- _Work to be completed_
Count the lines below that contain the word "Muokkaa" and give only that number.

- _Source records_
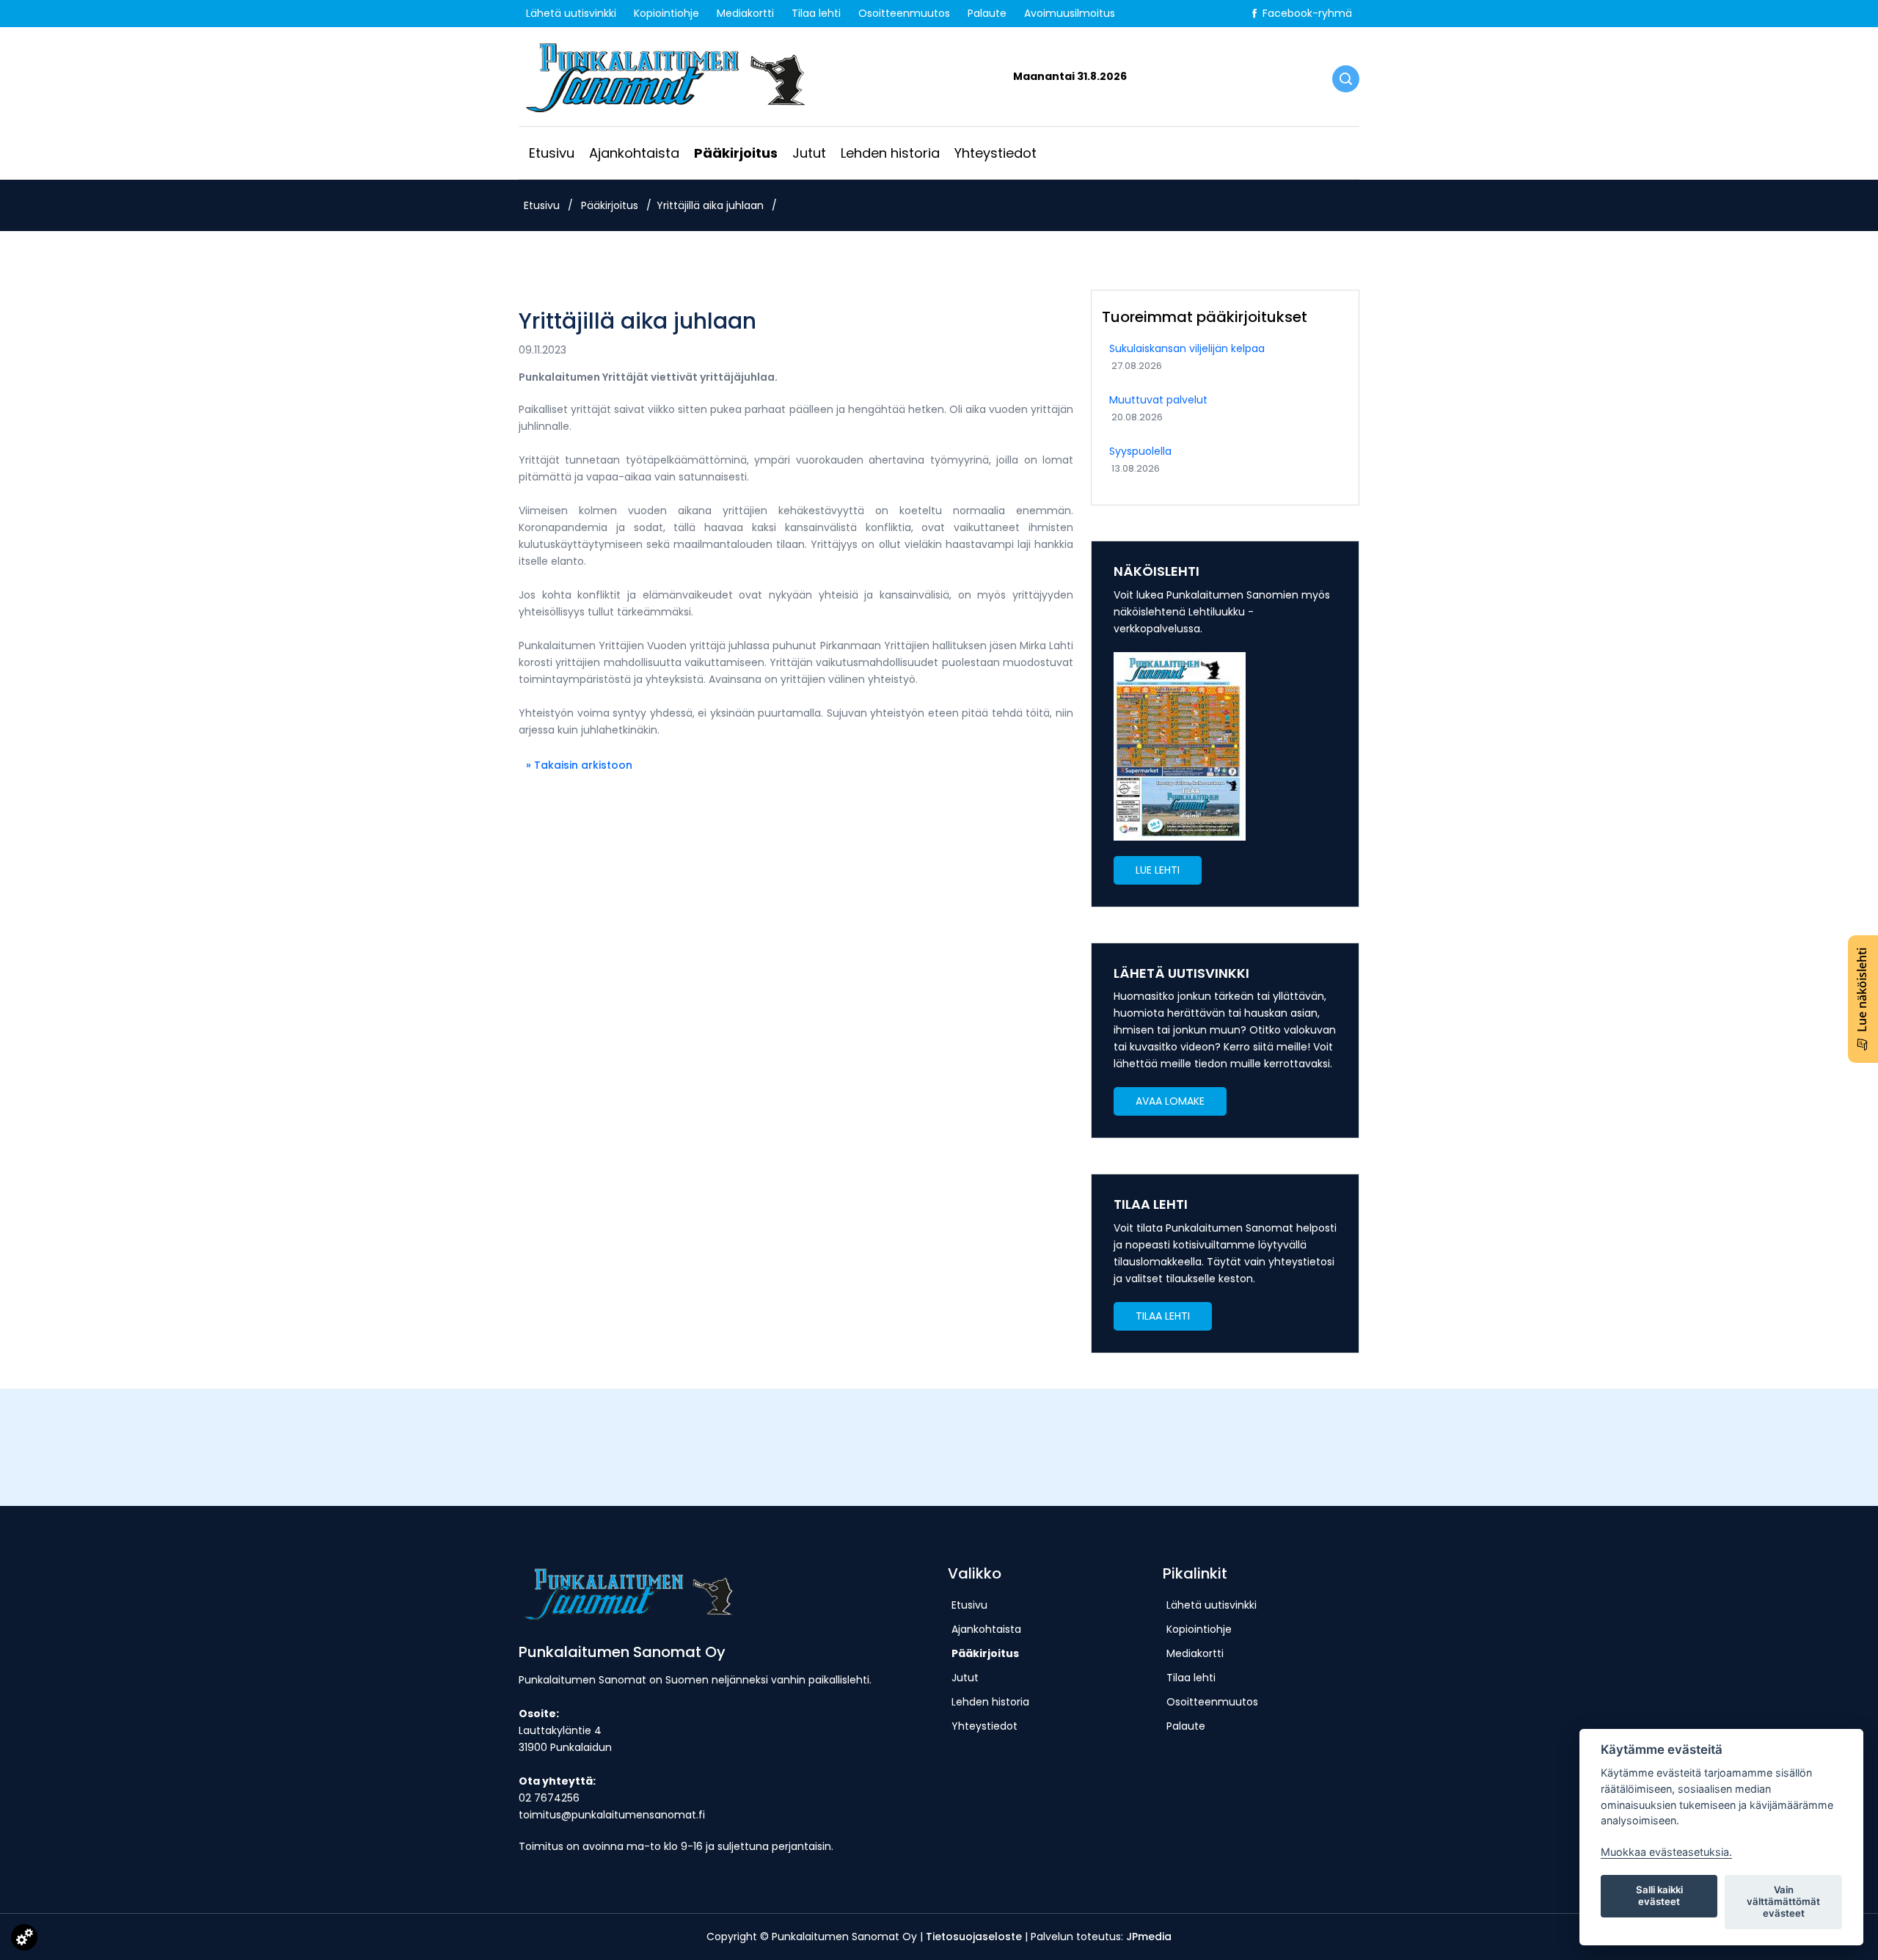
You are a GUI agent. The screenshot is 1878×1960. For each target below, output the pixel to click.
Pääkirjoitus (736, 153)
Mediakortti (745, 13)
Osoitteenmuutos (904, 13)
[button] (1158, 870)
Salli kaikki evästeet (1659, 1895)
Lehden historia (890, 153)
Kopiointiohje (666, 13)
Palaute (987, 13)
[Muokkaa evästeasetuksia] (24, 1940)
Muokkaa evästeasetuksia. (1666, 1852)
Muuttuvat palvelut (1158, 399)
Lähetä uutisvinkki (571, 13)
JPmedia (1149, 1936)
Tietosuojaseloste (974, 1936)
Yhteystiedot (995, 153)
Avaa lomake (1170, 1101)
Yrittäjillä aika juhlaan (710, 205)
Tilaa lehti (816, 13)
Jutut (809, 153)
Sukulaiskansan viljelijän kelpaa (1187, 348)
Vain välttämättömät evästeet (1783, 1901)
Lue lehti (1158, 870)
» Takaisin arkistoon (579, 765)
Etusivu (551, 153)
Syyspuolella (1140, 451)
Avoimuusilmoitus (1069, 13)
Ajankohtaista (634, 153)
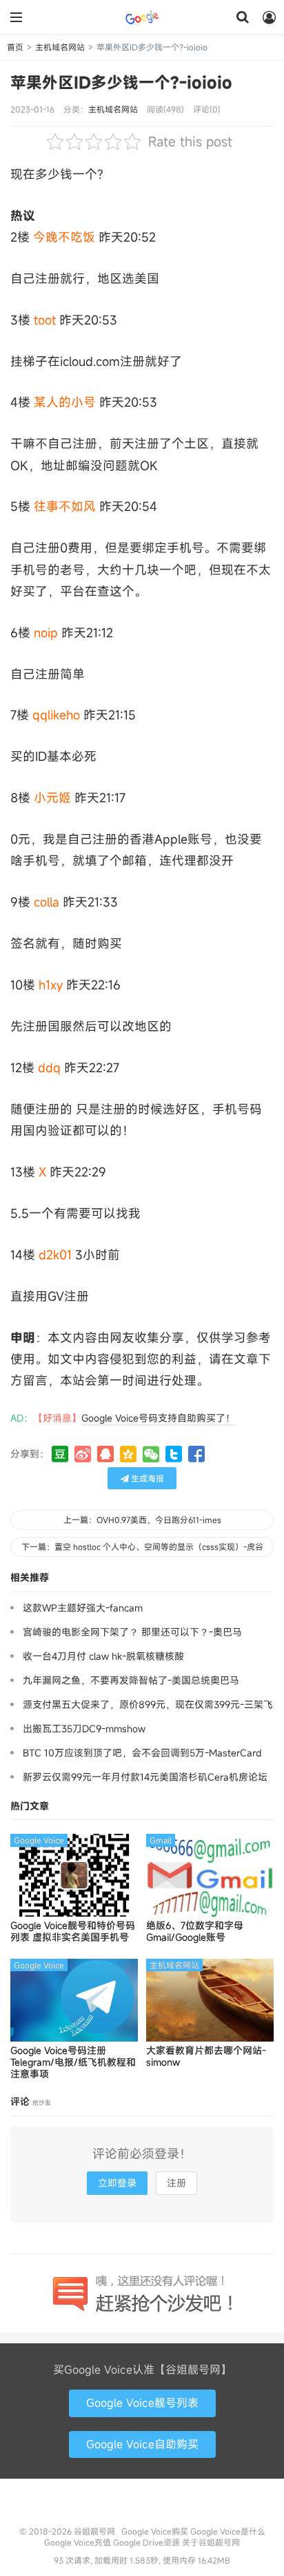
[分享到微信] (151, 1454)
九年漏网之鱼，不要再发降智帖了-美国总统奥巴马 (131, 1680)
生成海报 (146, 1478)
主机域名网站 (60, 46)
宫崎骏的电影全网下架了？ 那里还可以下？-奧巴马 (132, 1631)
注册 (176, 2182)
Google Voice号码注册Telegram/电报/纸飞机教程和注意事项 (73, 2062)
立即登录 (117, 2182)
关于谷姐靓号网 (211, 2542)
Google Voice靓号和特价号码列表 (72, 1932)
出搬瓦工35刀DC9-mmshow (84, 1728)
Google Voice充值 (77, 2542)
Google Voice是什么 (227, 2531)
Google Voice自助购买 (142, 2444)
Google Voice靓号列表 (142, 2402)
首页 (15, 46)
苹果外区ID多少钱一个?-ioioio (121, 82)
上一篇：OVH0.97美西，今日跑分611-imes (142, 1519)
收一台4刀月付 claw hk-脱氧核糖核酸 (103, 1656)
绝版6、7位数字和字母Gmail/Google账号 (194, 1932)
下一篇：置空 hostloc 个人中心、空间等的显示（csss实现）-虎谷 (142, 1546)
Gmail (161, 1840)
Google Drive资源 (146, 2542)
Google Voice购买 (154, 2531)
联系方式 (142, 2506)
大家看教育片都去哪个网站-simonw (206, 2057)
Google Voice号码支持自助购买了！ (158, 1417)
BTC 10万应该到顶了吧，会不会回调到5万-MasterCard (142, 1752)
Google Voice (39, 1840)
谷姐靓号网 (142, 17)
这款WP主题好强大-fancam (83, 1607)
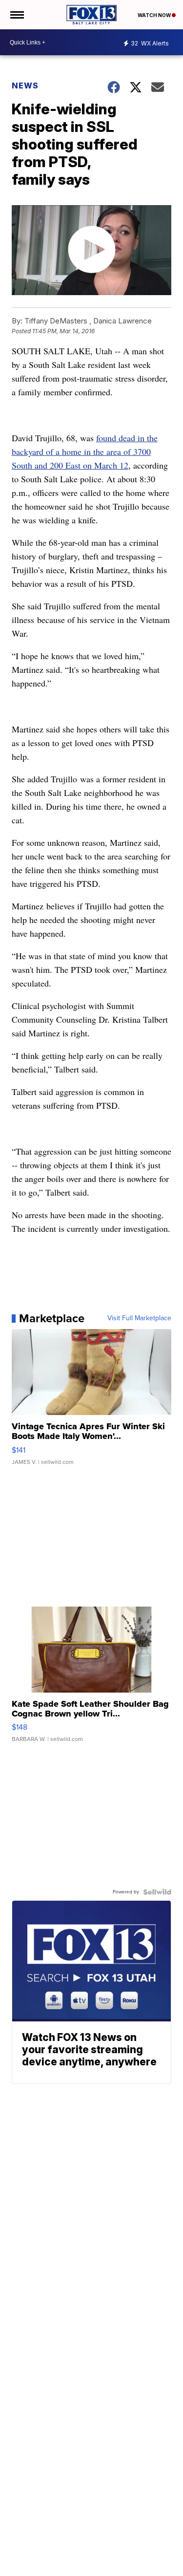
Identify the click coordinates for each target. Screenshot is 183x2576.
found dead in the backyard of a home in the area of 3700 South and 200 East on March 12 (85, 451)
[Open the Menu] (16, 14)
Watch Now (155, 15)
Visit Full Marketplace (139, 1318)
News (25, 85)
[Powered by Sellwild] (157, 1892)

- _Task response_
2